>> Begin Excerpt to read

Especially useful when testing Datagrowth components that take ``HttpResources`` as arguments.
* Importing ``DataStorage`` from ``datagrowth.datatypes.documents.db.base`` has to be replaced
with importing from ``datagrowth.datatypes.storage``.
* The ``DataStorages`` dataclass has been added to manage typing for dynamically loaded ``DataStorage`` models.
* The ``DatasetVersion.task_definitions`` field holds dictionaries per ``DataStorage`` model that specifies,
which tasks should run for which model.
* The ``DatasetVersion.errors`` field has a ``seeding`` and ``tasks`` field where some basic error information is kept
for debugging purposes.
* A ``DatasetVersion`` will influence its ``Collections`` and ``Documents``.
``Collections`` may set ``DatasetVersion`` for ``Documents`` and facilitate ``DatasetVersion`` influence for them.
* Task definitions given to ``DatasetVersion`` propagate to ``Collection`` and ``Document``
through the influence method.
* The ``Dataset.create_dataset_version`` method will create a non-pending ``DatasetVersion``
with the default ``GROWTH_STRATEGY`` and ``DatasetVersion.tasks`` set.
It also creates a default non-pending ``Collection`` with ``Collection.tasks`` set.
Customize defaults by setting ``DOCUMENT_TASKS``, ``COLLECTION_TASKS``, ``DATASET_VERSION_TASKS``,
``COLLECTION_IDENTIFIER``, ``COLLECTION_REFEREE`` and ``DATASET_VERSION_MODEL``.
Or override ``Dataset.get_collection_factories``, ``Dataset.get_seeding_factories`` and/or
``Dataset.get_task_definitions`` for more control.
* ``Document.invalidate_task`` will now always set ``pending_at`` and ``finished_at`` attributes,
regardless of whether tasks have run before.
* The ``content`` of a Document now contains output from ``derivatives`` through ``Document.get_derivatives_content``.
* Calling ``validate_pending_data_storages`` now may update ``DatasetVersion.is_current`` and ``DatasetVersion.errors``.
* Commands inheriting from ``DatasetCommand`` that expect ``Community`` compliant objects,
should set ``cast_as_community`` to True on the Command class and rename ``handle_dataset`` to ``handle_community``.

>> End Excerpt to read
>> Begin Dataset section

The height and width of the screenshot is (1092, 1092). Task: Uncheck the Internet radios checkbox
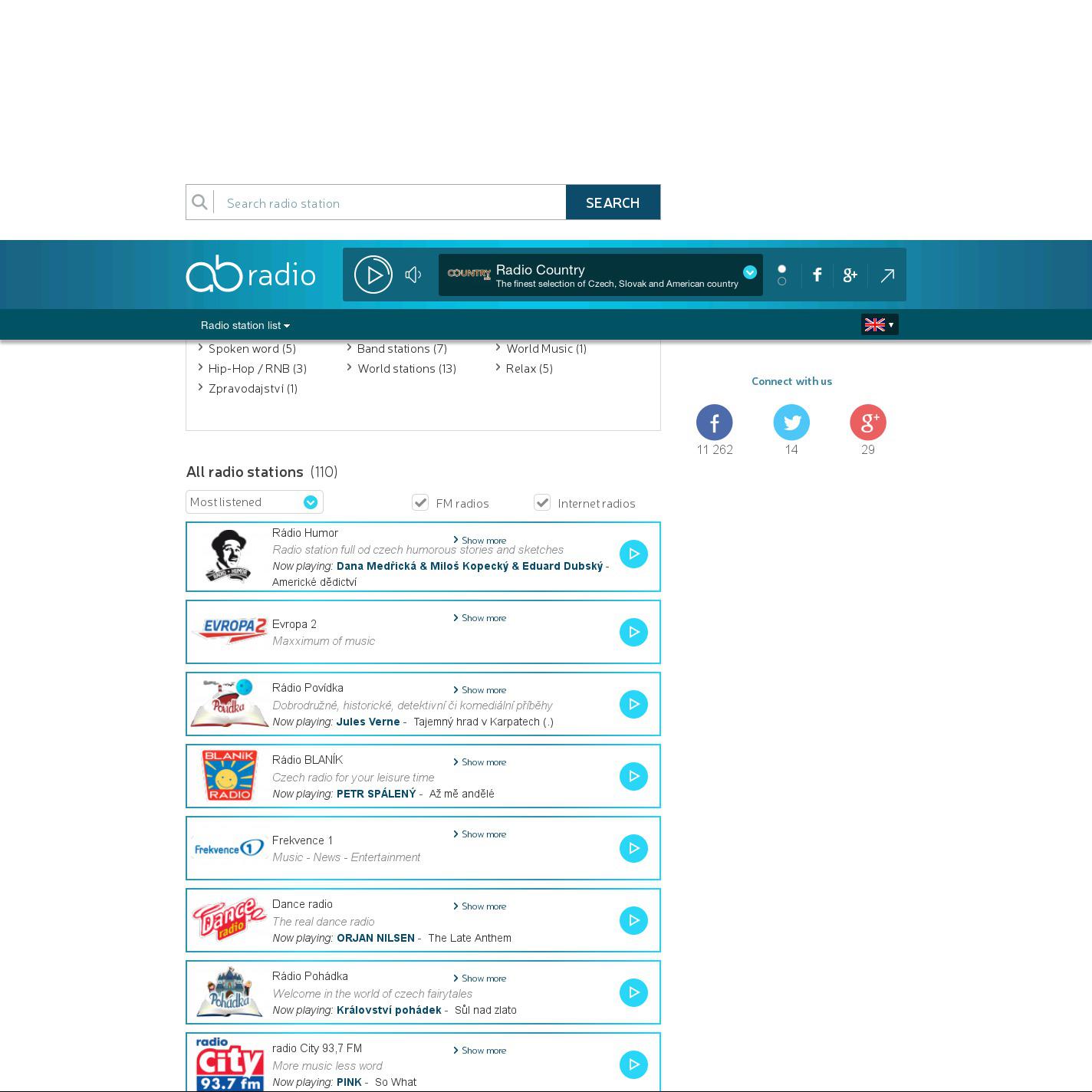pyautogui.click(x=542, y=502)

>> End Dataset section

**Exercise objective**
In the changelog excerpt above, turn the item that begins "The ``Dataset.create_dataset_version`` method will create" into a short bulleted list that keeps its main facts.

**The completed task**
- `Dataset.create_dataset_version` creates a non-pending `DatasetVersion` with the default `GROWTH_STRATEGY` and `DatasetVersion.tasks` set.
- It also creates a default non-pending `Collection` with `Collection.tasks` set.
- To customize the defaults, set `DOCUMENT_TASKS`, `COLLECTION_TASKS`, `DATASET_VERSION_TASKS`, `COLLECTION_IDENTIFIER`, `COLLECTION_REFEREE` and `DATASET_VERSION_MODEL`.
- For more control, override `Dataset.get_collection_factories`, `Dataset.get_seeding_factories` and/or `Dataset.get_task_definitions`.